Another fine tune, "Jesus I Was Evil", can be credited to Darcy Clay. Darcy was widely considered the next big thing in New Zealand music on the basis of his first and only EP – but died before recording anything else. I was at his last concert. He played warm-up for Blur in 1998 or 1999 and performed solo a strange countrified cover of Elton John's "Candle in the Wind"; right after that performance, he went back to his girlfriend's house and shot himself. I confess I am unsure if Darcy's suicide followed so closely after the show I saw but I am fairly confident it did.
An institution in the New Zealand music scene is the band Shihad. I have seen them play several times and can attest to their absolute awesomeness live. In the early 2000s, Shihad attempted to break into the American market, signing up with a record label in Los Angeles, changing their name to Pacifier (this being shortly after the September 11th attacks and Shihad sounding too much like Jihad) and recording an album – but without commercial success. The record company was very controlling, forcing them to change their sound, perhaps in the hope they could turn Shihad into a Nickelback soundalike, but it didn't work, the band didn't like the company's interference and they came home a little while after, utterly disillusioned, and several years later changed their name back to the original moniker. Songs like "La La Land" and "My Mind Sedate" were written about their bad experience of America. The band hated their time there. Here in New Zealand, Shihad is considered the group that most everyone most wanted to succeed internationally, the group most deserving of it, the band which most should have made it – but didn't. The song I most want to recommend by them is not any of the ones I have mentioned above, though, but "Bitter" from their first album.

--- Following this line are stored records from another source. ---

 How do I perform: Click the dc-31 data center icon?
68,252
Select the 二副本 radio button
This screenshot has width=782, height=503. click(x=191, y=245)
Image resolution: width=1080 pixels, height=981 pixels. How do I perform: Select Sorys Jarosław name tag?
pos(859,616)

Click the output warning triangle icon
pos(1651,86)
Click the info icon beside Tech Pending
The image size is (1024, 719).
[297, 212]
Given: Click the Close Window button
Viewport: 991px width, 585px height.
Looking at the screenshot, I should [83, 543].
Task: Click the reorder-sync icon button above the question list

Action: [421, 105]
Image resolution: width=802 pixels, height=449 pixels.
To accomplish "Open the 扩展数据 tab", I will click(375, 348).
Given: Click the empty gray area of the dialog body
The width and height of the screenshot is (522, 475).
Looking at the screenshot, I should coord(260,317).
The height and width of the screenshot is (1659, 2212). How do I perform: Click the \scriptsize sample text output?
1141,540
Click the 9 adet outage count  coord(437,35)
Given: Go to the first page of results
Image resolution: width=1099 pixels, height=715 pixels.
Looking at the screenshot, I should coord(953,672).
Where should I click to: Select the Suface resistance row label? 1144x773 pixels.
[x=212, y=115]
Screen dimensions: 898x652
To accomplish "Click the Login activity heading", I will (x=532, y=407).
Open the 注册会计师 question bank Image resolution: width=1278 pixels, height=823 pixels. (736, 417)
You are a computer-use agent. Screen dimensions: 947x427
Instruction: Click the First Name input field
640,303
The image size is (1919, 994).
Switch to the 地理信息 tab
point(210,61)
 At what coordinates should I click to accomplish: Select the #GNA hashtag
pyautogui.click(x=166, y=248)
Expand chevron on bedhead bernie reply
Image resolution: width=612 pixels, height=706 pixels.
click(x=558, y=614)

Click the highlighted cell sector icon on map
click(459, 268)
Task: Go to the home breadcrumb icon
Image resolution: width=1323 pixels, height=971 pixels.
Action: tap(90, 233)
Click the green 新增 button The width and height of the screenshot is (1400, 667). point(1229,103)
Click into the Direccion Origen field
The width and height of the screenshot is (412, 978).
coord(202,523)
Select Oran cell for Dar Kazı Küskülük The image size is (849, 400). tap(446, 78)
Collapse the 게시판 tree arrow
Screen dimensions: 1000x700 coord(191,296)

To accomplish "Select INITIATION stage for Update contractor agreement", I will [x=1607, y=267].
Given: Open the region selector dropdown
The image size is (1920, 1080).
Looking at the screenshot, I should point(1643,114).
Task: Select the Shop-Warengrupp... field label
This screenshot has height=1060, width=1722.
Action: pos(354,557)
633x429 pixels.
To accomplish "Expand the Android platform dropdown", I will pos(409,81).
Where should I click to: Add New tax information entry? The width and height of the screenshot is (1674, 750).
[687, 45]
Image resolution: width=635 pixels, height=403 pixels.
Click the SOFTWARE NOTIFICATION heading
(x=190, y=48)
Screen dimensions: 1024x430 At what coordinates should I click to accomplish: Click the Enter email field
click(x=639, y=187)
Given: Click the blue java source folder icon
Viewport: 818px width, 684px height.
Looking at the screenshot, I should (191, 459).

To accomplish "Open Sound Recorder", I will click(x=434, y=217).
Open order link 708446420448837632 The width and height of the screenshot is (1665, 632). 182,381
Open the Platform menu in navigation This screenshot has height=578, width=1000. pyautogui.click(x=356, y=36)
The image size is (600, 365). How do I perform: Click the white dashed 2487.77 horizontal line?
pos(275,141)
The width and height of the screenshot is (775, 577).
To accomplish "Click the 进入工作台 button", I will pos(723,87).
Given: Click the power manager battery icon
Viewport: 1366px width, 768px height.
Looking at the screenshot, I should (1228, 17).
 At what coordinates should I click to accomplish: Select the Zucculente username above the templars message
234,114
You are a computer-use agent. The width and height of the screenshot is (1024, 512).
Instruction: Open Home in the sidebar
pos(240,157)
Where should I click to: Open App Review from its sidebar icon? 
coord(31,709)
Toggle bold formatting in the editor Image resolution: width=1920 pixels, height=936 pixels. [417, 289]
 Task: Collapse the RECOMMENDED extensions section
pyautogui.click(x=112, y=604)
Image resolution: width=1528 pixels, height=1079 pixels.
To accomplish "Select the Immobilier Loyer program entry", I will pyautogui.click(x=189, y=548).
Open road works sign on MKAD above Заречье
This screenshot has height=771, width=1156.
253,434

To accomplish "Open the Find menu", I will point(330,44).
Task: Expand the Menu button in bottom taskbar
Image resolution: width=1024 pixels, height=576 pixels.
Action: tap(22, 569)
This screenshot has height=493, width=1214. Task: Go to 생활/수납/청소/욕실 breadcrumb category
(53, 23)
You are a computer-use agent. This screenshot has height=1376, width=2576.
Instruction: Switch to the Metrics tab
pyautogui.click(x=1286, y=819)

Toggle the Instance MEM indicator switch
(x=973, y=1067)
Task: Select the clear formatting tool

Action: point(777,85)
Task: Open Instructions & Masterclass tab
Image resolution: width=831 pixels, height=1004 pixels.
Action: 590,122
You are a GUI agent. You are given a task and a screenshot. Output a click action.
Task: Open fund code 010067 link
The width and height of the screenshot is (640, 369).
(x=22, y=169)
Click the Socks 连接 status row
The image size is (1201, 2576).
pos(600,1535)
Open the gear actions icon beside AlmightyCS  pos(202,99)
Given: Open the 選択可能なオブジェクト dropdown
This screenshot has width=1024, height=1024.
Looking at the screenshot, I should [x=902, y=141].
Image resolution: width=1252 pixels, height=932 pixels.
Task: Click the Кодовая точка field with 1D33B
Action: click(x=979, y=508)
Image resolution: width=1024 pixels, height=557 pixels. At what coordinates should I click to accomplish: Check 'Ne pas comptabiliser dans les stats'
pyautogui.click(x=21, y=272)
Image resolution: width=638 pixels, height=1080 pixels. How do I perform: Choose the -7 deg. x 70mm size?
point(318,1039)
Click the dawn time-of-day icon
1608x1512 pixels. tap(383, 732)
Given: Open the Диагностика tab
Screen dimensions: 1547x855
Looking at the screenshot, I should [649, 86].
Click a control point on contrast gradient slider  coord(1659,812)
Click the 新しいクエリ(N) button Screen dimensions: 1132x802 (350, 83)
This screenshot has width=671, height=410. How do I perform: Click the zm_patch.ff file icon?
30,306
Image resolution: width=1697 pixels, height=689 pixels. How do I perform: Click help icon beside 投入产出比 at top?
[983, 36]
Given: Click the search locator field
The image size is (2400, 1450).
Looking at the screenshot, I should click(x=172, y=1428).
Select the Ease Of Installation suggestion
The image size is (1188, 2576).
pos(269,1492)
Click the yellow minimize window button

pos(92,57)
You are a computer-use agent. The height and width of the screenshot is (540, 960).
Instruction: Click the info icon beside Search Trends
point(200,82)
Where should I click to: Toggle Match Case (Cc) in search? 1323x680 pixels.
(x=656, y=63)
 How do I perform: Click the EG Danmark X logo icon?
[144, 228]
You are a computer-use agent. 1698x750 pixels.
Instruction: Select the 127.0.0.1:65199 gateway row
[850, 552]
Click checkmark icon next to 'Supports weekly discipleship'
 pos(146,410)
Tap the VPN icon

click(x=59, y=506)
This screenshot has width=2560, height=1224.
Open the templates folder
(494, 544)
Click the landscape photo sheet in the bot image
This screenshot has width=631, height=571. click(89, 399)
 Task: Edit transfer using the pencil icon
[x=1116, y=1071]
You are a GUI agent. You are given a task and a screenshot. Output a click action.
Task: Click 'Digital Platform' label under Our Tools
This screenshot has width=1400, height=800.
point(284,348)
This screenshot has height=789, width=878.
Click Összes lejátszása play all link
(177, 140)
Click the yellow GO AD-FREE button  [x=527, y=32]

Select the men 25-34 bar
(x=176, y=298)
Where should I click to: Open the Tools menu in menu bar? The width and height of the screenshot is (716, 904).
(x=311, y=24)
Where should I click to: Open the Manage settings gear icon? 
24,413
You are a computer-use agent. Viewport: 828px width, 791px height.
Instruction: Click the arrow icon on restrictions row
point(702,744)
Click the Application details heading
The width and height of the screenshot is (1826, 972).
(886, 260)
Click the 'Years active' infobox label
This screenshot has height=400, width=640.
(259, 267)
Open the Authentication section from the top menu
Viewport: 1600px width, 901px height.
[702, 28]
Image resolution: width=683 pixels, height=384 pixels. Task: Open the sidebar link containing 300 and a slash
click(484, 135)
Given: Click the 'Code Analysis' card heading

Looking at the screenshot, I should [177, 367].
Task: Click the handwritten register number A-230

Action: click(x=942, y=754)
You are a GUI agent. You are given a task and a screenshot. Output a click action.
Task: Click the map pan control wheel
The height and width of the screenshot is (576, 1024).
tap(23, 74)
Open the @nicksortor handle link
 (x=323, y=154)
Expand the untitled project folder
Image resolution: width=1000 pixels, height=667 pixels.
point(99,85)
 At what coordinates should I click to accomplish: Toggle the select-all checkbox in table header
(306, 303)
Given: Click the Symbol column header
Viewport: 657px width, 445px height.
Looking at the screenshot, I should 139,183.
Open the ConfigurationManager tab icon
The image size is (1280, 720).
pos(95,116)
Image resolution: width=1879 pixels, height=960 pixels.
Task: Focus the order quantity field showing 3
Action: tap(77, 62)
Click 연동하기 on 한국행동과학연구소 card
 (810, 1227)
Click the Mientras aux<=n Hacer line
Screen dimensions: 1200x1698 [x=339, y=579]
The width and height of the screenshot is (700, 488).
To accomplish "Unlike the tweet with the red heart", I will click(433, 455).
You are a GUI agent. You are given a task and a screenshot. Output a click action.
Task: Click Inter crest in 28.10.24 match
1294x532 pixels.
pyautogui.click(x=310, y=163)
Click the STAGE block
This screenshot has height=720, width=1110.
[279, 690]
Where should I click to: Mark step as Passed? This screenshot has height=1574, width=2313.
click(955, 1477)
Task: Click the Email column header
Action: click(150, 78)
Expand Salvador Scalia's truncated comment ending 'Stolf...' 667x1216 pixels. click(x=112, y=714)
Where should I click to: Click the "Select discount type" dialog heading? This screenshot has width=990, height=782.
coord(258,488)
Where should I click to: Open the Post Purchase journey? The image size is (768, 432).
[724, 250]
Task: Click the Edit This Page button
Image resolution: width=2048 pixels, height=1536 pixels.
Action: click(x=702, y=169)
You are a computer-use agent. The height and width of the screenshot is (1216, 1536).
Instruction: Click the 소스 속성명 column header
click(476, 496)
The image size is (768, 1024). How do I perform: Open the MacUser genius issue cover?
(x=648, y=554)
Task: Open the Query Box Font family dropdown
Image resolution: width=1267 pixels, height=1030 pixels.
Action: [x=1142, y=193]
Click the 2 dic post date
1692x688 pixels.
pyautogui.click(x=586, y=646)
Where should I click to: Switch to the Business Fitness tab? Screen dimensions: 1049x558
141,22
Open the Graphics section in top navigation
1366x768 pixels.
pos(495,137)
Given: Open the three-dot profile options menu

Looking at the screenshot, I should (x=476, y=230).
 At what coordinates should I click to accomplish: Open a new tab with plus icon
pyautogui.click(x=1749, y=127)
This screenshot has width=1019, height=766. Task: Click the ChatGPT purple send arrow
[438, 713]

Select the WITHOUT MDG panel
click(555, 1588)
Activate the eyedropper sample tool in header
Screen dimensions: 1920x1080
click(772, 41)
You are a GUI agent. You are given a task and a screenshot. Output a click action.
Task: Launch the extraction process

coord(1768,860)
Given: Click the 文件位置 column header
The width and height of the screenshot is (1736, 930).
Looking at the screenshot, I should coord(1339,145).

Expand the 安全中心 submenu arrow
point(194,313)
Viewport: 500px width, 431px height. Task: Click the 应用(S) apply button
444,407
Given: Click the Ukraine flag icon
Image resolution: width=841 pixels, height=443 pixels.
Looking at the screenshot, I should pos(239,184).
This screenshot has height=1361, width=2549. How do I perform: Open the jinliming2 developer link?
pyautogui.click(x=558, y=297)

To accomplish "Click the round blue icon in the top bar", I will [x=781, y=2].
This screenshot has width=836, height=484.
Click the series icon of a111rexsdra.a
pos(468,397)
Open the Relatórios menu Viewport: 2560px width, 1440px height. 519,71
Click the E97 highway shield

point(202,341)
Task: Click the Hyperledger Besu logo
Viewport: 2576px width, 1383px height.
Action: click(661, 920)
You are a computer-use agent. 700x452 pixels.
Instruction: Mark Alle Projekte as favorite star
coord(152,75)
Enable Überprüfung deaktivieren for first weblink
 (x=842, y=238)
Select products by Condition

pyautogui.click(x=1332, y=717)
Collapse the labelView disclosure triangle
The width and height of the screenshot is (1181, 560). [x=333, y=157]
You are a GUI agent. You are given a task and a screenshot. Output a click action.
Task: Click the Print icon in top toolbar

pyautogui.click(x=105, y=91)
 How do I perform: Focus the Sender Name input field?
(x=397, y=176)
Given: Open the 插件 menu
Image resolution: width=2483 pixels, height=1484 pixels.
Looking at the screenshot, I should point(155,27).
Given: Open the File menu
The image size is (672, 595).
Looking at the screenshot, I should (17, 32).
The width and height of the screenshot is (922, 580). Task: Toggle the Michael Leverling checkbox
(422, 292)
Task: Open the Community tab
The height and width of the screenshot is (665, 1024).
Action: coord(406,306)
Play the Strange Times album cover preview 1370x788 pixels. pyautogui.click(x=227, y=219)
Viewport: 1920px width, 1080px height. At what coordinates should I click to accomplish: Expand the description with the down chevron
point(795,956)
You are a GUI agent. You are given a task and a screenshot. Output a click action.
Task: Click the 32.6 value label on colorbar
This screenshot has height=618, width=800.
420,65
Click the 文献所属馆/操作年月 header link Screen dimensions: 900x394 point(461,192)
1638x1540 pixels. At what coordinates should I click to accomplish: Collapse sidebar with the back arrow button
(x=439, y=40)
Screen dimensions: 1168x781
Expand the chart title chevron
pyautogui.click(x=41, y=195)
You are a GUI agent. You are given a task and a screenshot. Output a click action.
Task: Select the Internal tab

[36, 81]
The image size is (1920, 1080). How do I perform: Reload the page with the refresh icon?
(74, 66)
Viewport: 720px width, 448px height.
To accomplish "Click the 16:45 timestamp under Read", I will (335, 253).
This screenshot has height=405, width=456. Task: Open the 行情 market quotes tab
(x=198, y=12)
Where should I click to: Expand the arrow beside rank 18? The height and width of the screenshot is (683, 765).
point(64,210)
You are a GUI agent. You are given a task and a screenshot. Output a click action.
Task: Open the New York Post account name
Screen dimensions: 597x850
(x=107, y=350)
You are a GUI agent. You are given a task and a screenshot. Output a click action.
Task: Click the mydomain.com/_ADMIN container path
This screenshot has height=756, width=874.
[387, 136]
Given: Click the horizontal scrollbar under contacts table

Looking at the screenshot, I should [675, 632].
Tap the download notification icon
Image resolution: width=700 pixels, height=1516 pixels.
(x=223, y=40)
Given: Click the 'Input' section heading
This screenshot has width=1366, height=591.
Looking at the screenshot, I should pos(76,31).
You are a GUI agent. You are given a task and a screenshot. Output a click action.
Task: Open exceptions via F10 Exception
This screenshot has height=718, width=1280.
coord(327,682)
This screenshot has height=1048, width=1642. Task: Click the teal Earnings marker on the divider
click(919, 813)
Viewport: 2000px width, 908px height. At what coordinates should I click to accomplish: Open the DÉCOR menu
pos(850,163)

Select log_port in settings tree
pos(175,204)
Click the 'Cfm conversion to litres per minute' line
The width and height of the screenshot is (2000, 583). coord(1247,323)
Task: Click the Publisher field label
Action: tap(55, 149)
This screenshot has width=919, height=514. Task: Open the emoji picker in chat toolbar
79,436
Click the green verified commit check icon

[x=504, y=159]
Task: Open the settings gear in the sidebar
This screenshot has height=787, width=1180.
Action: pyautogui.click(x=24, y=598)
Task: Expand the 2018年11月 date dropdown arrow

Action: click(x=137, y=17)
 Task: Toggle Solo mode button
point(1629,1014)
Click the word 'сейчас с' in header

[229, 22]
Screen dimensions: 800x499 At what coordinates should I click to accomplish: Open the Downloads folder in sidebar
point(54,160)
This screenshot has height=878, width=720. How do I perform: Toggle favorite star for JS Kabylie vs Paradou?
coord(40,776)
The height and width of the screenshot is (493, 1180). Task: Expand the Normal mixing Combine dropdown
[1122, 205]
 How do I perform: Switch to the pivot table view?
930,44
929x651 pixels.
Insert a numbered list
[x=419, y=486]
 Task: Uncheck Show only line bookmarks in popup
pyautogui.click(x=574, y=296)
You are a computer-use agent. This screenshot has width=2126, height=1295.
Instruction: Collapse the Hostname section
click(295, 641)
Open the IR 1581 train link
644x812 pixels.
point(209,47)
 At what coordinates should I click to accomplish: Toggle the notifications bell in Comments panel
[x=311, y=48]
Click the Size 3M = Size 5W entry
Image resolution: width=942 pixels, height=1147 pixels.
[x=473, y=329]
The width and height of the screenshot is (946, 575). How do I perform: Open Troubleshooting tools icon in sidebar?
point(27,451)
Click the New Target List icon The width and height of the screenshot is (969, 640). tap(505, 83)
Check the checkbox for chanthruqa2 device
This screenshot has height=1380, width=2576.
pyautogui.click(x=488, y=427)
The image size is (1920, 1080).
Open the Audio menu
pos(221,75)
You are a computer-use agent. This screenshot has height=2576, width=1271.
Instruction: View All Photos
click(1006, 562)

Sometimes New Zealand bands do make it overseas. Lorde is an obvious example, as arguably is The Naked and The Famous. Savage and Kimbra have also had some success in the States. If we go back to the 'eighties and 'nineties New Zealand successfully exported Crowded House – although we need to regard Neil Finn's band as in a way trans-Tasman, having had mainly Australians and currently an American in the line-up. (Crowded House was recently inducted into Australian Rock 'n' Roll Hall of Fame.) It is hard for New Zealand bands to break into the global market and it seems that when one does, it results more from good luck than as a reward for musical quality. This is not to say that the ones that make it are bad, but that many don't that deserve to. The songs I have picked in this post are a little random I admit. There are many other great New Zealand songs and bands I could have suggested but haven't. Really this post was mainly an excuse to talk about The Headless Chickens, even though their greatest triumph, topping the New Zealand music charts with "George", happened over twenty years ago. It seems to me that the 'eighties and early 'nineties were the best periods in popular music generally, not just in New Zealand but around the world, even though the music then was much darker than what passes for pop music now. And yet all this fantastic music emerged from a Western society that was arguably physically sick. It seems ironic somehow, that perhaps the best music is written in the worst times. Just to tidy up a little, I'll finish this post by saying one last thing: in writing it I have relied on memory and haven't fact-checked anything, so minor details might not be wholly correct. I have got into a bad habit of doing this in recent months, of relying on memory. But in future posts I promise I shall make more of an effort to research and cite sources.